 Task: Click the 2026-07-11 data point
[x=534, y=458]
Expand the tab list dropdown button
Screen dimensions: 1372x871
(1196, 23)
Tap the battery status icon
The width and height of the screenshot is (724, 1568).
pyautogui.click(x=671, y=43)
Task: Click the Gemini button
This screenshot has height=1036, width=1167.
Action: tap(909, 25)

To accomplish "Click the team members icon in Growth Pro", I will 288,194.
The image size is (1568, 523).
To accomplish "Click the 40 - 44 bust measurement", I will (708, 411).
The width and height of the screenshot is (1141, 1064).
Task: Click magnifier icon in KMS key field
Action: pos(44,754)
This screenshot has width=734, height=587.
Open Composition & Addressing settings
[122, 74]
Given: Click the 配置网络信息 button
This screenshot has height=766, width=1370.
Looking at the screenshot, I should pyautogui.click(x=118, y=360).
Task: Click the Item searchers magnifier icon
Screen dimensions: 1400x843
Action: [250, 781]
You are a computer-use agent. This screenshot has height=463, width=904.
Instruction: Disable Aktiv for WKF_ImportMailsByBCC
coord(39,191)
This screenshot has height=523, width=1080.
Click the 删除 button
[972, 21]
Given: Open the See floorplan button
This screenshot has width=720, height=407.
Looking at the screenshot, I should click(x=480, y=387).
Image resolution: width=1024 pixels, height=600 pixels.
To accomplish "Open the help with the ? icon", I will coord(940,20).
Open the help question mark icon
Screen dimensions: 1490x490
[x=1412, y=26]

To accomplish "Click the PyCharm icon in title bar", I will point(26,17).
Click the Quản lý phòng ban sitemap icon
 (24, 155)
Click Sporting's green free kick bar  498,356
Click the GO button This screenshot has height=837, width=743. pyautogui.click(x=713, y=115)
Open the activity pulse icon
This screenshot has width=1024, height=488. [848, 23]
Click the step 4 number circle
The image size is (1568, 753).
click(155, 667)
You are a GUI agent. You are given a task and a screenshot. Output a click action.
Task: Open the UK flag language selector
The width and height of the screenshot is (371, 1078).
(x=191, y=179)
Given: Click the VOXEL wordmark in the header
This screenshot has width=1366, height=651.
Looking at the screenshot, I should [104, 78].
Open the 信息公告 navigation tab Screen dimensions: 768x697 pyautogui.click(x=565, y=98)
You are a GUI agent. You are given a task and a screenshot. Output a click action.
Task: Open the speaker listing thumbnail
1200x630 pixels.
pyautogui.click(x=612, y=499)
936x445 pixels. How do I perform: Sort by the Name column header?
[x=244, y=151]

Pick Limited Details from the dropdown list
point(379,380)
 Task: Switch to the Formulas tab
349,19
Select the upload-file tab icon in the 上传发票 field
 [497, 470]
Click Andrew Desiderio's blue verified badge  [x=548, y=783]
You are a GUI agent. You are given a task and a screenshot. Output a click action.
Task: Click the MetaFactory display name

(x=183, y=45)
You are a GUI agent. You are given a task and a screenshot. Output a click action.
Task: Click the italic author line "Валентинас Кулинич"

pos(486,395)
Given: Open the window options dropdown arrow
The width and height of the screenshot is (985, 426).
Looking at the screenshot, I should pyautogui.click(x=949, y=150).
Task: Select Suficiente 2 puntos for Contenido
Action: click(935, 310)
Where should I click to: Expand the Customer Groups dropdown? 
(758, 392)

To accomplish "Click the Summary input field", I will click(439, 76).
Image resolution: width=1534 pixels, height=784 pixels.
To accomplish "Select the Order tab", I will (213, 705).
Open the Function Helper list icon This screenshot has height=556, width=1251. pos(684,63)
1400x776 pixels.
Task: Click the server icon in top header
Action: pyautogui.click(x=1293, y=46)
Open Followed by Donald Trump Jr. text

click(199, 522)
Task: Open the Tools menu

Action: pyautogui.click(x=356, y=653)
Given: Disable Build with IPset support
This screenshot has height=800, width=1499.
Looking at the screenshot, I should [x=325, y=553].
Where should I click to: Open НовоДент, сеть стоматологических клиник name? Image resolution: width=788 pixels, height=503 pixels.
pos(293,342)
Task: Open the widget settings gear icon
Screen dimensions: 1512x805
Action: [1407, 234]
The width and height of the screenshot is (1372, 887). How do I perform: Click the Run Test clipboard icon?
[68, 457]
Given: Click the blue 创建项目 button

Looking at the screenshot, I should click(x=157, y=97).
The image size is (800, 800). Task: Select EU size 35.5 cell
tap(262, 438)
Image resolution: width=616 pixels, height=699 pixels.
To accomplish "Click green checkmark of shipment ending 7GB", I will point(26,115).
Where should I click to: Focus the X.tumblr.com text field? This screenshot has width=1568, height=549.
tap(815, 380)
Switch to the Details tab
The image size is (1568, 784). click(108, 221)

· · · · ·

== WORK REQUIRED ==
Repeat the data in its entirety, exactly as written.

== REPLY TO THE EXERCISE ==
 Task: Click the 2026-07-11 data point
[x=534, y=458]
Expand the tab list dropdown button
Screen dimensions: 1372x871
(1196, 23)
Tap the battery status icon
The width and height of the screenshot is (724, 1568).
pyautogui.click(x=671, y=43)
Task: Click the Gemini button
This screenshot has height=1036, width=1167.
Action: tap(909, 25)

To accomplish "Click the team members icon in Growth Pro", I will 288,194.
The image size is (1568, 523).
To accomplish "Click the 40 - 44 bust measurement", I will (708, 411).
The width and height of the screenshot is (1141, 1064).
Task: Click magnifier icon in KMS key field
Action: pos(44,754)
This screenshot has width=734, height=587.
Open Composition & Addressing settings
[122, 74]
Given: Click the 配置网络信息 button
This screenshot has height=766, width=1370.
Looking at the screenshot, I should pyautogui.click(x=118, y=360).
Task: Click the Item searchers magnifier icon
Screen dimensions: 1400x843
Action: [250, 781]
You are a computer-use agent. This screenshot has height=463, width=904.
Instruction: Disable Aktiv for WKF_ImportMailsByBCC
coord(39,191)
This screenshot has height=523, width=1080.
Click the 删除 button
[972, 21]
Given: Open the See floorplan button
This screenshot has width=720, height=407.
Looking at the screenshot, I should click(x=480, y=387).
Image resolution: width=1024 pixels, height=600 pixels.
To accomplish "Open the help with the ? icon", I will coord(940,20).
Open the help question mark icon
Screen dimensions: 1490x490
[x=1412, y=26]

To accomplish "Click the PyCharm icon in title bar", I will point(26,17).
Click the Quản lý phòng ban sitemap icon
 (24, 155)
Click Sporting's green free kick bar  498,356
Click the GO button This screenshot has height=837, width=743. pyautogui.click(x=713, y=115)
Open the activity pulse icon
This screenshot has width=1024, height=488. [848, 23]
Click the step 4 number circle
The image size is (1568, 753).
click(155, 667)
You are a GUI agent. You are given a task and a screenshot. Output a click action.
Task: Open the UK flag language selector
The width and height of the screenshot is (371, 1078).
(x=191, y=179)
Given: Click the VOXEL wordmark in the header
This screenshot has width=1366, height=651.
Looking at the screenshot, I should [104, 78].
Open the 信息公告 navigation tab Screen dimensions: 768x697 pyautogui.click(x=565, y=98)
You are a GUI agent. You are given a task and a screenshot. Output a click action.
Task: Open the speaker listing thumbnail
1200x630 pixels.
pyautogui.click(x=612, y=499)
936x445 pixels. How do I perform: Sort by the Name column header?
[x=244, y=151]

Pick Limited Details from the dropdown list
point(379,380)
 Task: Switch to the Formulas tab
349,19
Select the upload-file tab icon in the 上传发票 field
 [497, 470]
Click Andrew Desiderio's blue verified badge  [x=548, y=783]
You are a GUI agent. You are given a task and a screenshot. Output a click action.
Task: Click the MetaFactory display name

(x=183, y=45)
You are a GUI agent. You are given a task and a screenshot. Output a click action.
Task: Click the italic author line "Валентинас Кулинич"

pos(486,395)
Given: Open the window options dropdown arrow
The width and height of the screenshot is (985, 426).
Looking at the screenshot, I should pyautogui.click(x=949, y=150).
Task: Select Suficiente 2 puntos for Contenido
Action: click(935, 310)
Where should I click to: Expand the Customer Groups dropdown? 
(758, 392)

To accomplish "Click the Summary input field", I will click(439, 76).
Image resolution: width=1534 pixels, height=784 pixels.
To accomplish "Select the Order tab", I will (213, 705).
Open the Function Helper list icon This screenshot has height=556, width=1251. pos(684,63)
1400x776 pixels.
Task: Click the server icon in top header
Action: pyautogui.click(x=1293, y=46)
Open Followed by Donald Trump Jr. text

click(199, 522)
Task: Open the Tools menu

Action: pyautogui.click(x=356, y=653)
Given: Disable Build with IPset support
This screenshot has height=800, width=1499.
Looking at the screenshot, I should [x=325, y=553].
Where should I click to: Open НовоДент, сеть стоматологических клиник name? Image resolution: width=788 pixels, height=503 pixels.
pos(293,342)
Task: Open the widget settings gear icon
Screen dimensions: 1512x805
Action: [1407, 234]
The width and height of the screenshot is (1372, 887). How do I perform: Click the Run Test clipboard icon?
[68, 457]
Given: Click the blue 创建项目 button

Looking at the screenshot, I should click(x=157, y=97).
The image size is (800, 800). Task: Select EU size 35.5 cell
tap(262, 438)
Image resolution: width=616 pixels, height=699 pixels.
To accomplish "Click green checkmark of shipment ending 7GB", I will point(26,115).
Where should I click to: Focus the X.tumblr.com text field? This screenshot has width=1568, height=549.
tap(815, 380)
Switch to the Details tab
The image size is (1568, 784). click(108, 221)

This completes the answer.